Okay so I am just now setting up life insurance and it got me thinking about the need to eat healthier. I think I'll be healthy enough for the A+ rating, but maybe not forever. The challenge I'm finding is that eating healthy takes substantial thought and creativity, when you're not used to focusing on it. Lunch is the main challenge, I try to get out of the office to clear my head, and when going out to eat it seems there are very few "healthy" options, that can be had quickly. 

So two questions: 

#1 - anyone have some killer dinner ideas that are healthy and could be put into a normal dinner rotation

#2 - what healthy lunches do you eat 'out'


----------



## salgy

i was asked a similar question on another thread... this was my reply: 

while this isn't really my area of expertise, there are a few tricks i have learned that can cut way down on fat & calories in a recipe...

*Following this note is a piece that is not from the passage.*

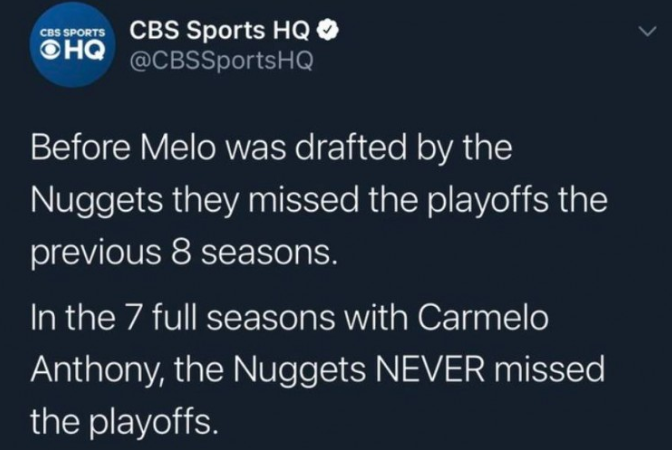The width and height of the screenshot is (672, 450).
Task: Expand the tweet options chevron
Action: [647, 31]
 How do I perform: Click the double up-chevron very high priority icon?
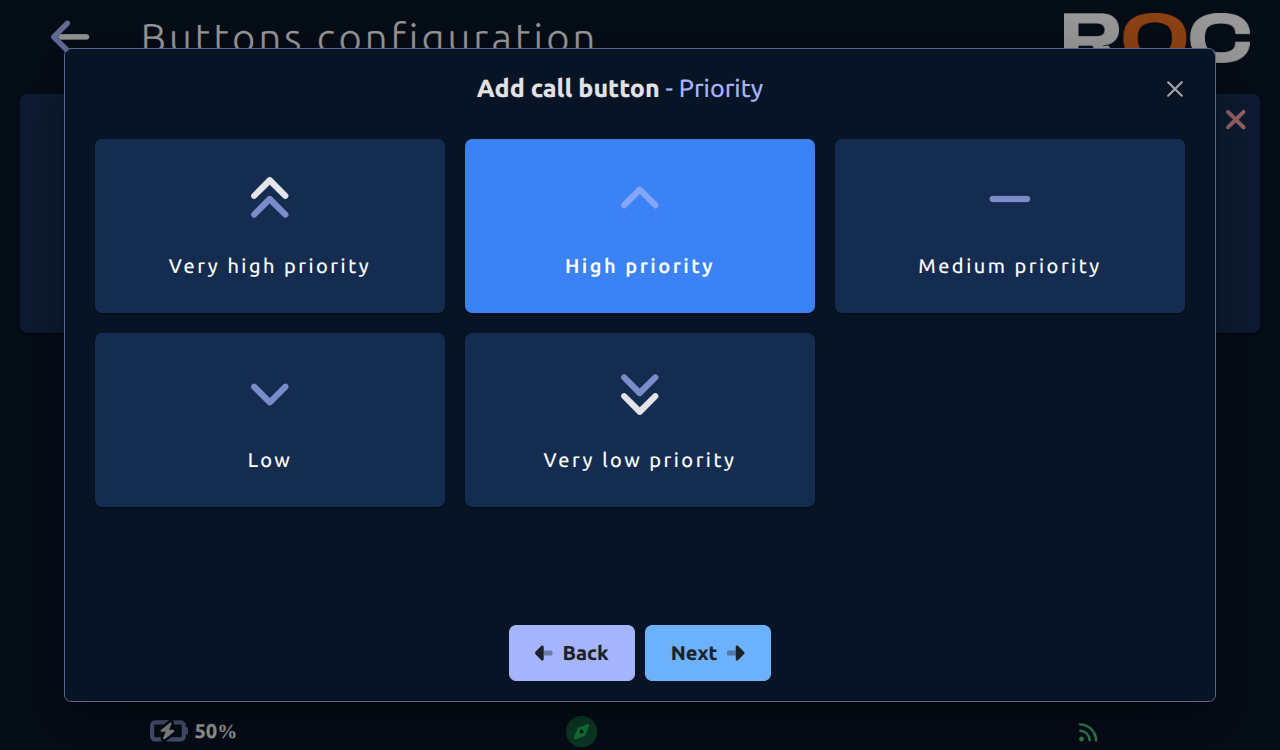point(270,198)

- chose lean cuts of meat at the store (anything with the word 'loin' in it, regardless of the animal)
- all seafood & poultry is lower in saturated fats than red meats (and, yes, pork is a red meat)
- buy low-fat or non-fat versions of dairy products
- substitute evaporated skim (or fat free) milk for heavy cream in recipes (especially cream of _____ soups)
- broiling, roasting, baking or steaming are the healthiest cooking methods
- substitute 2 egg whites for each whole egg in recipes
- substitute applesauce for oil in baking recipes
- a great substitute for mayonnaise? puree firm tofu in a food processor... use this in place of mayo in dressings & sauces for sandwiches

if you remember the above, it might take some of the "challenge" out of healthy eating...


----------



## smujd

Lunch is difficult if you don't "brown bag" it. The key is research. You will likely be shocked how caloric many lunch foods are. Sandwiches and salads you thought were low calorie will clock in at 600+ calories (Panera is a huge offender). Subway has many low calorie options--order a 6 inch ham and turkey with cheese and all the veggies and you're looking at ~350 calories. Moving up the quality scale, it's hard to go wrong with grilled chicken and fresh or steamed veggies. With salads, be mindful of the toppings and type and quantity of dressing (you can easily find a salad with as many calories as a hamburger).


----------



## imabsolutelyunique

I bring lunchbox to my office, and it's full of vegetables. I love lots of vegetables and fruits, and I think that the reason why I don't get fat no matter how hard I overeat, but I'm not sure because I don't get any thinner either no matter how equally hard I tried to control my diet...

So vegetables and fruits.


----------



## Shaver

To amplify comments previously made by other members:

It is a difficult task to obtain any truly healthy comestibles from a purveyor, be they *ugh* fast food outlets or fancy restaurants. Healthy options, when offered, are merely 'healthy' by comparison to the remaining items available on the menu. 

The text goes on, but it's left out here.